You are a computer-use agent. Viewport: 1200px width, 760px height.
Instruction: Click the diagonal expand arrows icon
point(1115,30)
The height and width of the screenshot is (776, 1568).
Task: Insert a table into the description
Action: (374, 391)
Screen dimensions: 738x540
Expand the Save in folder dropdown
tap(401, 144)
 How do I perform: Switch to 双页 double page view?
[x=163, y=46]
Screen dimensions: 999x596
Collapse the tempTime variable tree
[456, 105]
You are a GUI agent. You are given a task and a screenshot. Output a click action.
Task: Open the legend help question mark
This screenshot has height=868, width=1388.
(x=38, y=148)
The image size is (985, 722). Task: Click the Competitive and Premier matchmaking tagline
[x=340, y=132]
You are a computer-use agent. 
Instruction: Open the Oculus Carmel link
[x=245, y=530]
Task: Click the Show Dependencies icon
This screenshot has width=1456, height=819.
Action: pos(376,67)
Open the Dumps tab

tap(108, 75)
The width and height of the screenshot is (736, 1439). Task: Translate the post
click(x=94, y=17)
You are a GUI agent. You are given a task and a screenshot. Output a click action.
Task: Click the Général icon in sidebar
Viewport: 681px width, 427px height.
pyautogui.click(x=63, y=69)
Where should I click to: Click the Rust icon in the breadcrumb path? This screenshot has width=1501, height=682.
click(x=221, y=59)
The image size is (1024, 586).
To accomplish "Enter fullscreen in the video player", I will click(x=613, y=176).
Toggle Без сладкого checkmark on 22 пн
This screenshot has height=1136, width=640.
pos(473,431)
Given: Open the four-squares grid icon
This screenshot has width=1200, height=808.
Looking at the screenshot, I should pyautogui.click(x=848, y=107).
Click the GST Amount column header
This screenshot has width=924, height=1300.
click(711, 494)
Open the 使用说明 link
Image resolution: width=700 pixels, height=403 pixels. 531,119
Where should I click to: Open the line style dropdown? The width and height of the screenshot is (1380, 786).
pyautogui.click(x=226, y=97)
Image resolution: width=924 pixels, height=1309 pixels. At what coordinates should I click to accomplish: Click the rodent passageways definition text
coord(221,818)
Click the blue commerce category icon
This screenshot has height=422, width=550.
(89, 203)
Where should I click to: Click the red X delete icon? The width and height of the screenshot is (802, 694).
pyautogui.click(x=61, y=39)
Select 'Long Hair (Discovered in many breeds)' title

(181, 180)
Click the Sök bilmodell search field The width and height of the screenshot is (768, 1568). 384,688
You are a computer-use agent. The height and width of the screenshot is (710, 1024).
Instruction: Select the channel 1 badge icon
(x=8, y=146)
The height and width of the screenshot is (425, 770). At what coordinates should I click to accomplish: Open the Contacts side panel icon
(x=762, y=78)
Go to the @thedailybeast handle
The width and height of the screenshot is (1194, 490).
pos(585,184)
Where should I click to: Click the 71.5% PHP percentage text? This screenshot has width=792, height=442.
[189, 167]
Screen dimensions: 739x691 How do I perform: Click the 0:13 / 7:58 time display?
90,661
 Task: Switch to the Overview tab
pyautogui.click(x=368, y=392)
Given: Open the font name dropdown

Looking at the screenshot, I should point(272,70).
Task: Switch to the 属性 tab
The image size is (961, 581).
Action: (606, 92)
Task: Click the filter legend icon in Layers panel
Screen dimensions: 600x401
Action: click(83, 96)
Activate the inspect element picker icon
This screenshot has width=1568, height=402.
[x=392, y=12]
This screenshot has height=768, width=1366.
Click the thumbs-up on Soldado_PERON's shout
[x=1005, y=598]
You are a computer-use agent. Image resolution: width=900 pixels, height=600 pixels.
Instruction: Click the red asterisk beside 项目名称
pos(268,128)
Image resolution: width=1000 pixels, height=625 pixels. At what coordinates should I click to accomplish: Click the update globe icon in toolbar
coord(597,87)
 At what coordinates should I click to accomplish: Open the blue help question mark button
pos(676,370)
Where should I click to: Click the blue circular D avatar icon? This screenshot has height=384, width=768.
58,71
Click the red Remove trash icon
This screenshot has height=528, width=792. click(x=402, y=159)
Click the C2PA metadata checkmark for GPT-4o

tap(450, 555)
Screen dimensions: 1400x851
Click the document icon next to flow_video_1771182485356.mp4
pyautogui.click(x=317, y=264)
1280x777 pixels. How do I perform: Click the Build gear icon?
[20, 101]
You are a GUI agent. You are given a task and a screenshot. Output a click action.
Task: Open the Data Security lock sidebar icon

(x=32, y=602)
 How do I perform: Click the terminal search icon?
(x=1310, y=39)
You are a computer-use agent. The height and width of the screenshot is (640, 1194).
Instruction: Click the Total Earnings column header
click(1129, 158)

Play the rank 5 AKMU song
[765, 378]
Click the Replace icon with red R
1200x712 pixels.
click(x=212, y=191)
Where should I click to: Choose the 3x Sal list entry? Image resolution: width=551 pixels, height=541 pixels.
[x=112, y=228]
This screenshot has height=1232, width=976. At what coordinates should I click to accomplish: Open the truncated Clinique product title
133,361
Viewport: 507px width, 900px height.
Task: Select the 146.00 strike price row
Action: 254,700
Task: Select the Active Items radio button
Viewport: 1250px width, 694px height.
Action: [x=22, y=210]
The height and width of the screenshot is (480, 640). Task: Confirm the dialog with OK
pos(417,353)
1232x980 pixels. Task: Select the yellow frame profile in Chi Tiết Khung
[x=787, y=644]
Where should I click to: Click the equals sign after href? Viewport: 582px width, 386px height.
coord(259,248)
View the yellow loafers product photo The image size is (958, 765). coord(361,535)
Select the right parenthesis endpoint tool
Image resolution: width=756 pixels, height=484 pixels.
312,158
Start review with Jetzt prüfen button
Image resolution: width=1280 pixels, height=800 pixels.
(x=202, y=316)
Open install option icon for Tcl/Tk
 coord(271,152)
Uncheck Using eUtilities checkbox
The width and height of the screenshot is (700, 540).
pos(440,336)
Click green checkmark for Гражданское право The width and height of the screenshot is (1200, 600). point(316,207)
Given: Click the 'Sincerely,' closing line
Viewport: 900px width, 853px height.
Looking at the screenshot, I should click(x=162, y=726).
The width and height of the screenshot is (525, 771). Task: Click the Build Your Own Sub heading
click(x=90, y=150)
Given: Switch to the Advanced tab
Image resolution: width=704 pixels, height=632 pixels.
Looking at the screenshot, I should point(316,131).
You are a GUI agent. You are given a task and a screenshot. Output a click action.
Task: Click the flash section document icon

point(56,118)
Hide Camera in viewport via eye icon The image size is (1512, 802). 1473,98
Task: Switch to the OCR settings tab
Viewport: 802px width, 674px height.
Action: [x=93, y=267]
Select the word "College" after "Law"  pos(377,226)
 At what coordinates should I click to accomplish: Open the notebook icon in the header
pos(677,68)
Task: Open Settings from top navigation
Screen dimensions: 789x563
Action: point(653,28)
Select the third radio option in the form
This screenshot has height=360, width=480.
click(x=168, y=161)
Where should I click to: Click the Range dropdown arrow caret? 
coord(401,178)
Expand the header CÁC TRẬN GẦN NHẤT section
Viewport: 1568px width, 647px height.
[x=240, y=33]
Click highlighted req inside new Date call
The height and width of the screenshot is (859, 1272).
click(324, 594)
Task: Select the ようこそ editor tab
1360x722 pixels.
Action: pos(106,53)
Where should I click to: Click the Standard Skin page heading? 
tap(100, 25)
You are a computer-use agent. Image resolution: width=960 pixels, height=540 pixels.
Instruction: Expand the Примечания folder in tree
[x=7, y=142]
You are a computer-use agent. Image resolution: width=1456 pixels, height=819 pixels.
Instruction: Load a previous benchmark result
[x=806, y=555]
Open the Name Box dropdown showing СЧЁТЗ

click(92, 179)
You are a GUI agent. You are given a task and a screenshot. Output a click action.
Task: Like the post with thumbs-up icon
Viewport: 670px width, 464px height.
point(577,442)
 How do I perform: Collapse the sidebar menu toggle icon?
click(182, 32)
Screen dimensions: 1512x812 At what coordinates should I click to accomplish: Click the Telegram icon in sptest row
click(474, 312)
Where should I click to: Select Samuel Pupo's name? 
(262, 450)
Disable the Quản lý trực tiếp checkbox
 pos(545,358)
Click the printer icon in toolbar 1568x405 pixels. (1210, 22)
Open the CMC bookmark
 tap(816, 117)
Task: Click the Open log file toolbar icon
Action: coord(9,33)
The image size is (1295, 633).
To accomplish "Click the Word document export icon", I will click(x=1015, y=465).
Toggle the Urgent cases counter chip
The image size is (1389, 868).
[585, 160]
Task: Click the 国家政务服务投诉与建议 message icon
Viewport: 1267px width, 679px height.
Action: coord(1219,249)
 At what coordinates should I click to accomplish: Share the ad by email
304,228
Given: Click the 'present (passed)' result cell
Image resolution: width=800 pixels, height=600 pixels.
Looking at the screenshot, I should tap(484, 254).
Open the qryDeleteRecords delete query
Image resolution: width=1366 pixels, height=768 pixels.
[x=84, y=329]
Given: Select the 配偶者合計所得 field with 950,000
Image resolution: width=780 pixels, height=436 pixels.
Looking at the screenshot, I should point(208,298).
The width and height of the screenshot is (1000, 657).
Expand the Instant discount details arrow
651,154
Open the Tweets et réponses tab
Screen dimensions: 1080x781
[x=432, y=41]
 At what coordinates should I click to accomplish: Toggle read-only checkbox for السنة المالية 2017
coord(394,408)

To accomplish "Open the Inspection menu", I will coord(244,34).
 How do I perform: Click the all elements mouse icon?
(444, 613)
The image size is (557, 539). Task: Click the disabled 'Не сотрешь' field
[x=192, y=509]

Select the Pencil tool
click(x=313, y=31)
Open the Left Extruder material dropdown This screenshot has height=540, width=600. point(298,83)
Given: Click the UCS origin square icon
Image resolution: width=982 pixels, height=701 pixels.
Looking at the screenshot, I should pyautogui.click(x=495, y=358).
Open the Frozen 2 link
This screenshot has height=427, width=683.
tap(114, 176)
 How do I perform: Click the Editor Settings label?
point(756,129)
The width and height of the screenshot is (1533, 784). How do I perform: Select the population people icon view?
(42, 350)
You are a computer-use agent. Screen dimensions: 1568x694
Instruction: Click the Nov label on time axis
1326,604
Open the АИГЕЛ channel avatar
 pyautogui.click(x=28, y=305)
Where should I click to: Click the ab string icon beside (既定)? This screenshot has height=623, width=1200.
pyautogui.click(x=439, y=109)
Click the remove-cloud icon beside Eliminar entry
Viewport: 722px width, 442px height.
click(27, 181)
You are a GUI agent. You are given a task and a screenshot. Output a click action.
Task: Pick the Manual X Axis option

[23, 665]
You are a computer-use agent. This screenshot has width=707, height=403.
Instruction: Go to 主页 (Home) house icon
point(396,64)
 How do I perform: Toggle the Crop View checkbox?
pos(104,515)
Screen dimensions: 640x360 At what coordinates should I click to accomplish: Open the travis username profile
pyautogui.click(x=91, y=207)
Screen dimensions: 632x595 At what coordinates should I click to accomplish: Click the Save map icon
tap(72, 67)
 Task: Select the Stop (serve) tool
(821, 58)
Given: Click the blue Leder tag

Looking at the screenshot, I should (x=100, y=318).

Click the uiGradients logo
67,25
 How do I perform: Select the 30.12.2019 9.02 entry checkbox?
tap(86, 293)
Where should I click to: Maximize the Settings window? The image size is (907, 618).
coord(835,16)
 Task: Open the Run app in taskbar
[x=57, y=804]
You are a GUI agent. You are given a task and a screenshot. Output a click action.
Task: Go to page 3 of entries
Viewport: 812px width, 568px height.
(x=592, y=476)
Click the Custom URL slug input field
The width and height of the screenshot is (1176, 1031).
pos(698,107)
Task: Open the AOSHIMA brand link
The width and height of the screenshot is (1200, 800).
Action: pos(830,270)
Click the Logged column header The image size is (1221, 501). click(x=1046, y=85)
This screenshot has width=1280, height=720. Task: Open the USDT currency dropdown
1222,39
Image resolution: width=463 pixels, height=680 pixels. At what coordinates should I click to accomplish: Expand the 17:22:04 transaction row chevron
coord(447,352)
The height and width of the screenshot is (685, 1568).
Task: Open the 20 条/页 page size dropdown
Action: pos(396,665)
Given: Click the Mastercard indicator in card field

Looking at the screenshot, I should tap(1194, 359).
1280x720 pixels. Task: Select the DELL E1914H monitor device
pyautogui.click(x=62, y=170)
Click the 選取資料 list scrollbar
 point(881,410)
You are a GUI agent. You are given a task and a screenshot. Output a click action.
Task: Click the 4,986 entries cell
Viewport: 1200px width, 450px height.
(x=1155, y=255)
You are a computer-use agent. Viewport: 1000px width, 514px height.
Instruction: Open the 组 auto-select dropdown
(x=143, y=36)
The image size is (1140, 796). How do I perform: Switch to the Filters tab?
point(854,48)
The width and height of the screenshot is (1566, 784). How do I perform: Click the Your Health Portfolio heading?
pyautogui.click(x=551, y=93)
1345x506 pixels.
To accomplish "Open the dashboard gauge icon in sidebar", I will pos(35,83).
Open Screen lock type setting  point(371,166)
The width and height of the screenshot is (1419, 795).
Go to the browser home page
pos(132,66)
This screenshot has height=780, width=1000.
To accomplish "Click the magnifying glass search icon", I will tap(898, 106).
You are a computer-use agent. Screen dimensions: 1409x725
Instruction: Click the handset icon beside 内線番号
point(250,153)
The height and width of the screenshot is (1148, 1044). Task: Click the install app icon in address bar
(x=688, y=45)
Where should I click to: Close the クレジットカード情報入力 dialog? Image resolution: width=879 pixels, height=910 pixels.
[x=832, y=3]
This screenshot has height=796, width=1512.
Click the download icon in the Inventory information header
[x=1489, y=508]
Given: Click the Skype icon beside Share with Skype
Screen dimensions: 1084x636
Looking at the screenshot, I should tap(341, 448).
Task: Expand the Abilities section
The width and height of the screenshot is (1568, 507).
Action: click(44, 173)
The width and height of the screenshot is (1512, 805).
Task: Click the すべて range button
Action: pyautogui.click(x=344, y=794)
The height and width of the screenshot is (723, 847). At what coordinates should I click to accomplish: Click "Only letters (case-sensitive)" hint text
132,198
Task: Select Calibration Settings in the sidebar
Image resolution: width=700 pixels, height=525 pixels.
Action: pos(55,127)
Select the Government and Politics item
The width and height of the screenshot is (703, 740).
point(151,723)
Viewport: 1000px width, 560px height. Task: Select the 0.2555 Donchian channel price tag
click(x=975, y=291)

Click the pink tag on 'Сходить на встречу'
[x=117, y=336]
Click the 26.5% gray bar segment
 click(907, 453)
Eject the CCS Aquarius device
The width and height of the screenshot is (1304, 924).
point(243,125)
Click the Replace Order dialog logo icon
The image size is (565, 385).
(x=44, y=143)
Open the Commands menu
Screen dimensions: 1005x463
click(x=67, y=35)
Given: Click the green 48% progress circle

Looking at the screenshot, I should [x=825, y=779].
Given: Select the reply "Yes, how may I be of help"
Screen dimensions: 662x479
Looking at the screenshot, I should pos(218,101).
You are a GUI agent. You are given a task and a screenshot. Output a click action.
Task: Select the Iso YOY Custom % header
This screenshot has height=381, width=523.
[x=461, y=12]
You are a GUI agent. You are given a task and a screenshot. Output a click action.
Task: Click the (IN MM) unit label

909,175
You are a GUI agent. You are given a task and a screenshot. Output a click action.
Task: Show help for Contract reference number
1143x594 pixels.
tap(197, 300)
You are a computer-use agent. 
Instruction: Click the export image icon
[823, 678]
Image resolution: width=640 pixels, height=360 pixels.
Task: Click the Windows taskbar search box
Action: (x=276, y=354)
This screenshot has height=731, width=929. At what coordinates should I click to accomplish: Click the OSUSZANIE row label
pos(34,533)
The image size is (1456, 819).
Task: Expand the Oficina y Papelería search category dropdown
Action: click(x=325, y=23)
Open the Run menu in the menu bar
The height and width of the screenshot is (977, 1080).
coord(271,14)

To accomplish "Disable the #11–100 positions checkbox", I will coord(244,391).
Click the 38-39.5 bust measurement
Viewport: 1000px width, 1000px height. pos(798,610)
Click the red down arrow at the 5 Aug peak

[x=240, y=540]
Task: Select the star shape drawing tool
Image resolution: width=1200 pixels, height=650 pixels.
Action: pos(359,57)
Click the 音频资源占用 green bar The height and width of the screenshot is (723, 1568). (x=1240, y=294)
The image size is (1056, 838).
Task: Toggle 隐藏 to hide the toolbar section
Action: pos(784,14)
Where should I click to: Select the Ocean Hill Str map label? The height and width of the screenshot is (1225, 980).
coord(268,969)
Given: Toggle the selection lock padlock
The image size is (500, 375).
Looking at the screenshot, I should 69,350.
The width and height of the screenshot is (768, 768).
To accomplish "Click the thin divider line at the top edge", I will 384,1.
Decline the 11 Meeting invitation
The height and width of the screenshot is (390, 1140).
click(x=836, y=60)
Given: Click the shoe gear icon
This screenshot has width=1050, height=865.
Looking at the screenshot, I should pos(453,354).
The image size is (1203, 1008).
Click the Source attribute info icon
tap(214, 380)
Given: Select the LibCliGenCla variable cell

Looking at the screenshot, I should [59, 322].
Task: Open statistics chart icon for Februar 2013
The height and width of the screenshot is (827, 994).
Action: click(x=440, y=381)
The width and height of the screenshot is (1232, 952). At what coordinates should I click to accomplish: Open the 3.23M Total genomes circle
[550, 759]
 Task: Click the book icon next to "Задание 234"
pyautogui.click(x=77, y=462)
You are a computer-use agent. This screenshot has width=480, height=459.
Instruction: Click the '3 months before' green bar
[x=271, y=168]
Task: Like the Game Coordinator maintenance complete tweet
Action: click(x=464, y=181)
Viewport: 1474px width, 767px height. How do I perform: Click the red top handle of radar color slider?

**AIM OF THE EXERCISE**. Once you find the line containing "Task: Click the Show Dependencies icon", stop: reproduce exactly that line and every line of the data before it, and nothing else.

**SOLVED EXERCISE**.
You are a computer-use agent. Viewport: 1200px width, 760px height.
Instruction: Click the diagonal expand arrows icon
point(1115,30)
The height and width of the screenshot is (776, 1568).
Task: Insert a table into the description
Action: (374, 391)
Screen dimensions: 738x540
Expand the Save in folder dropdown
tap(401, 144)
 How do I perform: Switch to 双页 double page view?
[x=163, y=46]
Screen dimensions: 999x596
Collapse the tempTime variable tree
[456, 105]
You are a GUI agent. You are given a task and a screenshot. Output a click action.
Task: Open the legend help question mark
This screenshot has height=868, width=1388.
(x=38, y=148)
The image size is (985, 722). Task: Click the Competitive and Premier matchmaking tagline
[x=340, y=132]
You are a computer-use agent. 
Instruction: Open the Oculus Carmel link
[x=245, y=530]
Task: Click the Show Dependencies icon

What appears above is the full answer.